Cherry Hill bus driver Cynthia Swift, 47, was charged with two counts of reckless endangerment of grade point averages yesterday morning. A jury sentenced her to 1 year of administering East math contests, alone.
Swift plead not guilty to purposely arriving late to every stop on her 15-minute route whenever student Richard King had a Calculus AP test.
“I was 23 seconds late to his stop the other day, or so this loony tells me,” she said, referring to King. “When he stepped onto the bus, he slapped me right across the face. Then he handed me a stopwatch and told me to start practicing on weekends.”
King claims, however, that East’s ambiance fueled his passionate response to Swift’s tardiness. “I have a 94 in Calc now because I got an 89 on that test: and that’s just not good enough. I dreamt last night of cougars, everywhere, scratching unit circles into my arms and I still can’t find theta!”
At this point in Swift’s trial, a court-appointed physician administered a sedative to King.
Later, King recounted the initiation of his mathematical woes. “Well, at first I thought ‘maybe she’s just sleepy today,’ or, ‘maybe there was a mother hen crossing the road,’” King said. “But I suspected something else when she started closing the doors on me.”
Swift, however, said she used the mechanical doors out of fear that King, who “always stood in perfect posture by the curb holding his textbook… stroking it,” would berate her driving skills by analyzing her bus route mathematically.
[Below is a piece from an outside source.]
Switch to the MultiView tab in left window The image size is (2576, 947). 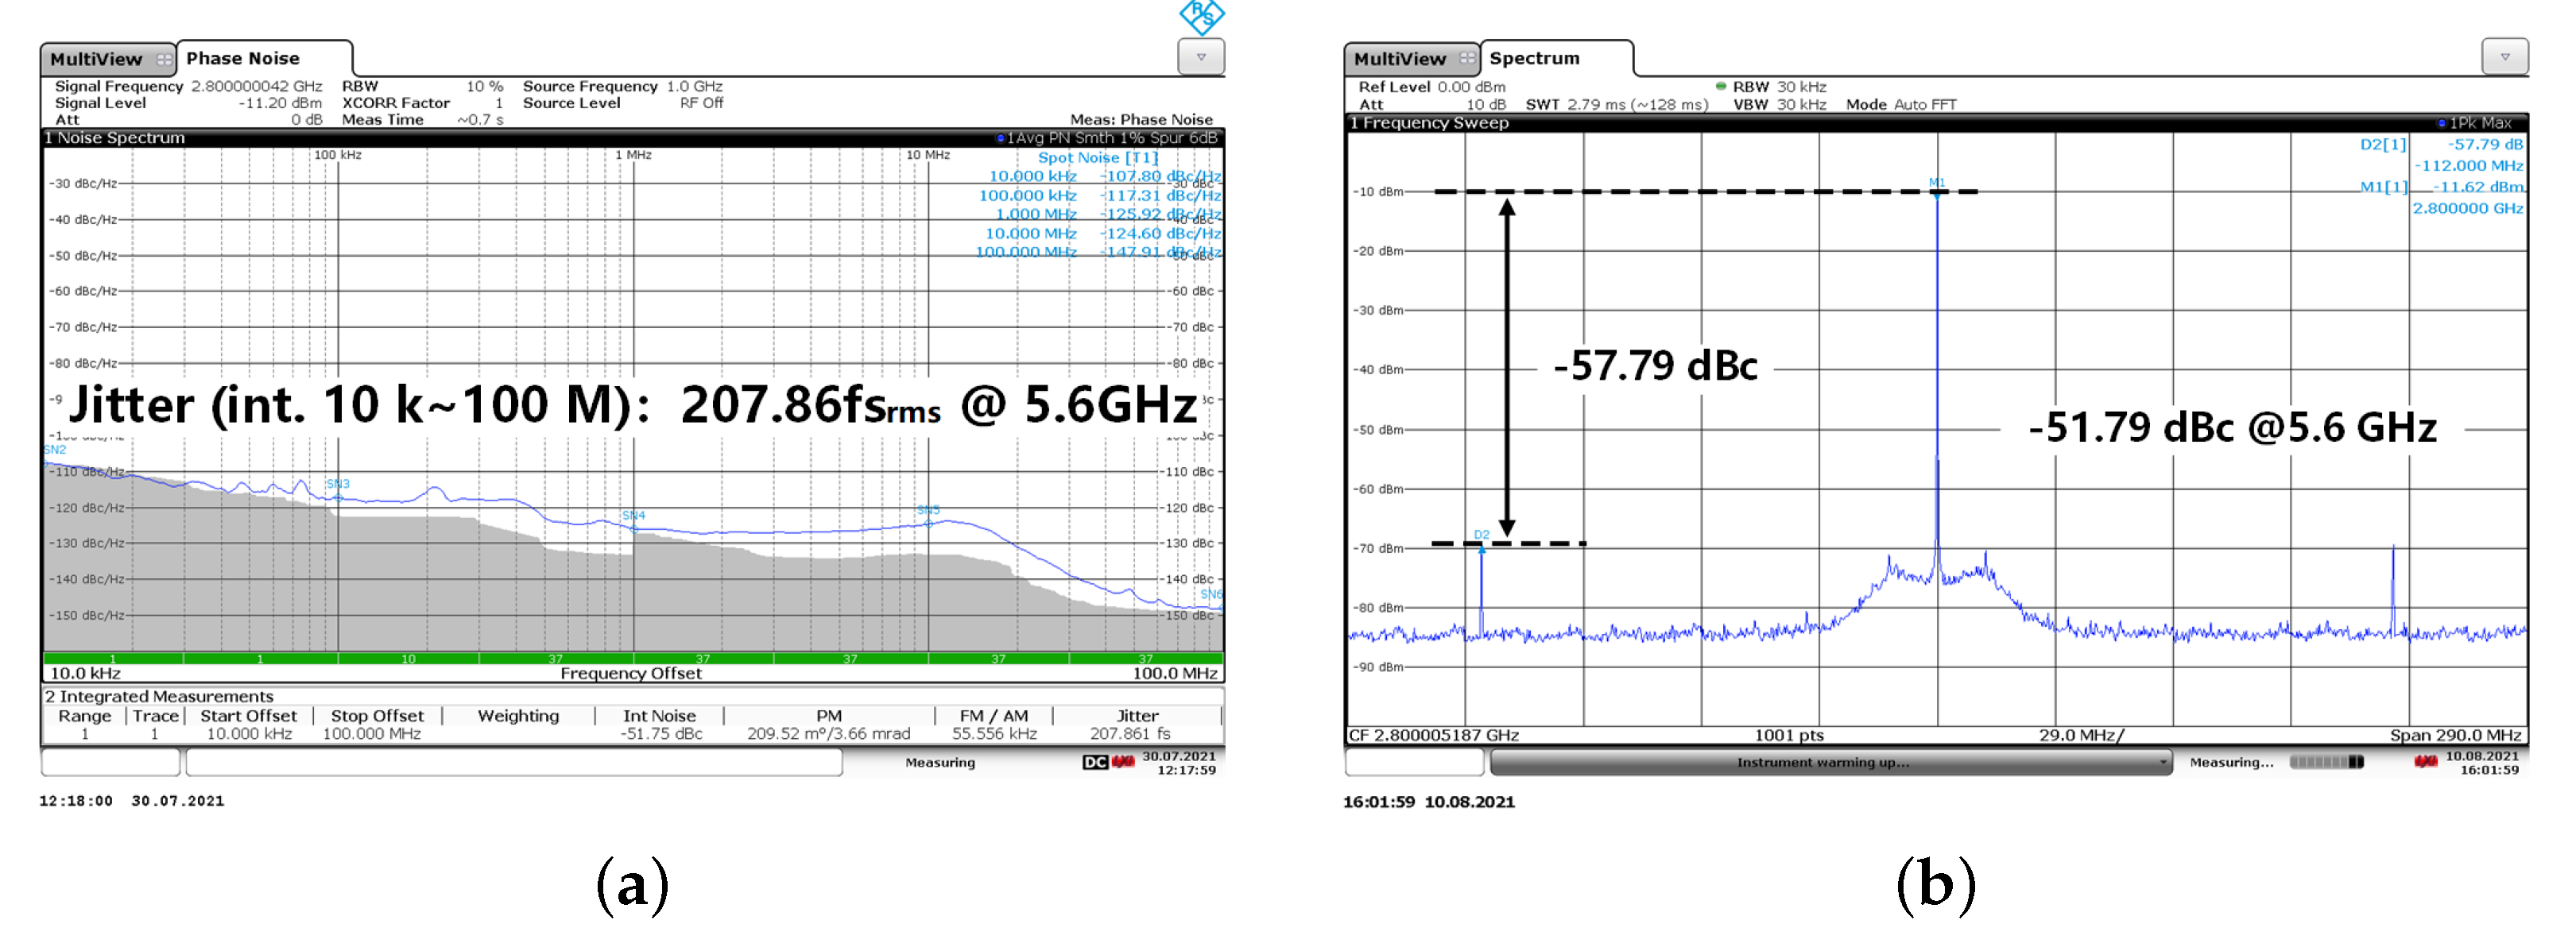[97, 59]
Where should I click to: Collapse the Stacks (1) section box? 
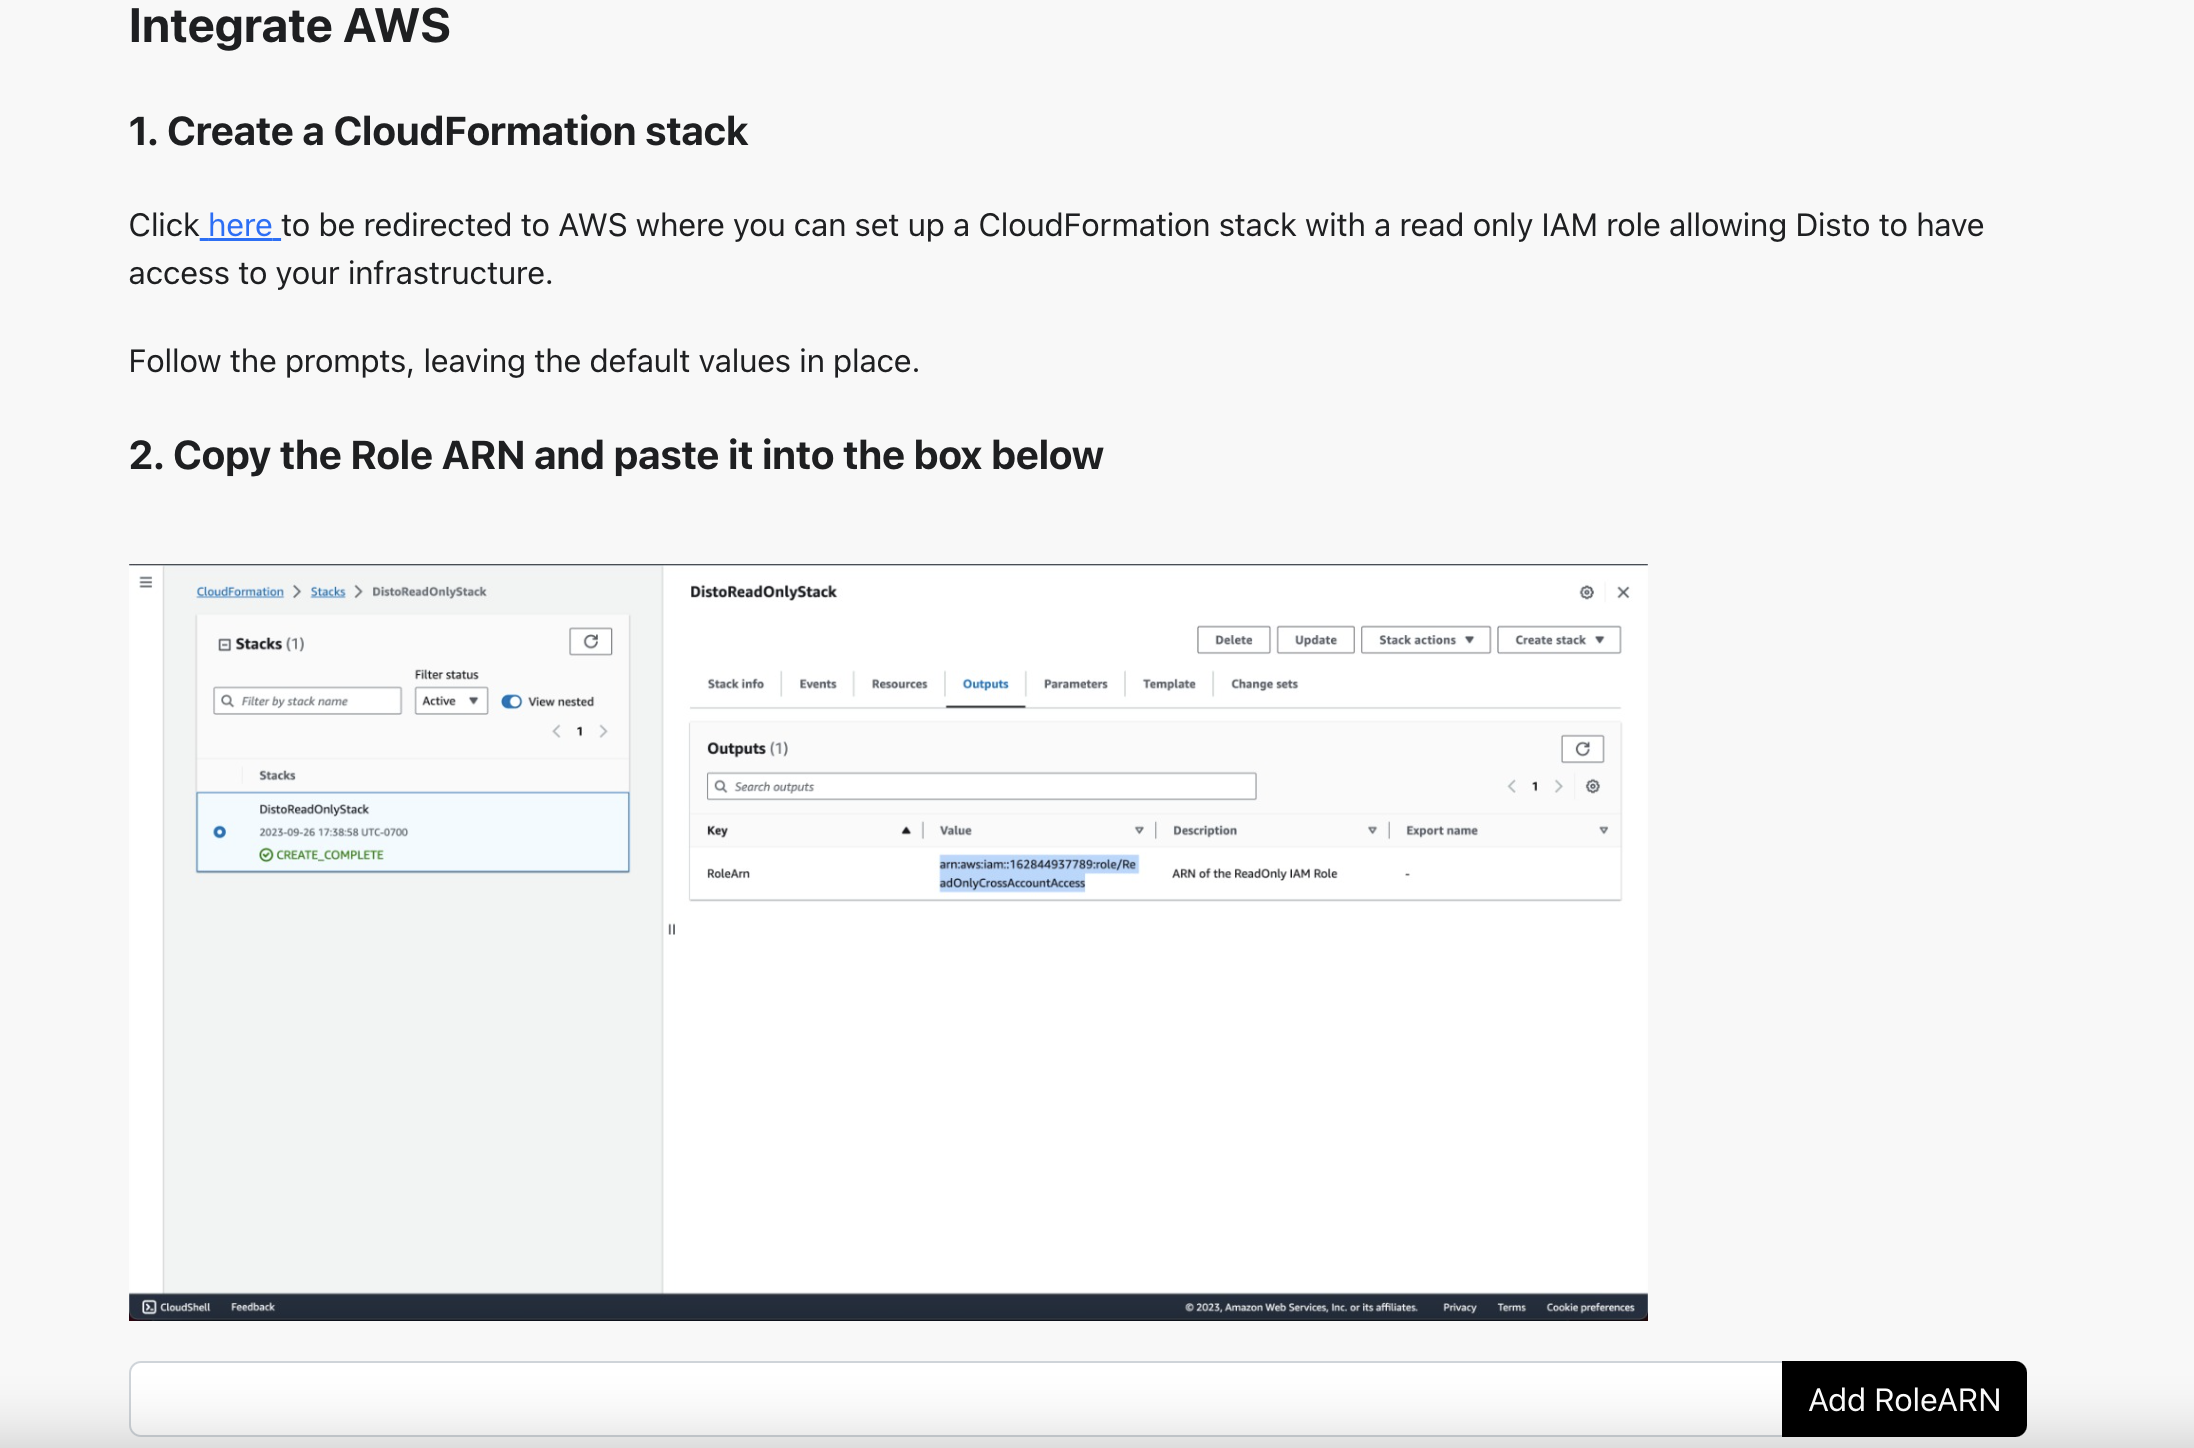pyautogui.click(x=225, y=644)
Wheezing from the pneumonia he contracted from waiting for the bus outside on December 15, the day of his Calculus AP unit test, King recalled a particular incident in greater detail, for which Swift was arraigned.
“I saw a speck of yellow from around the corner while I was just skimming the basic integration formulas. I got so startled she had arrived almost on-time that I flung my book a few feet in front of me. Then… I saw my bus driver jerk the wheel and jump the curb. She wanted my book, and she destroyed it.”
“That part is true, actually,” Swift said while on the stand.
East principal Ron O’Schmeeza said, “The word… ‘calculus’… contains the word ‘us.’ I think it is imperative that we… work as a team… a community… to ensure that the East community keeps the ‘us’… in calculus. Thank you.”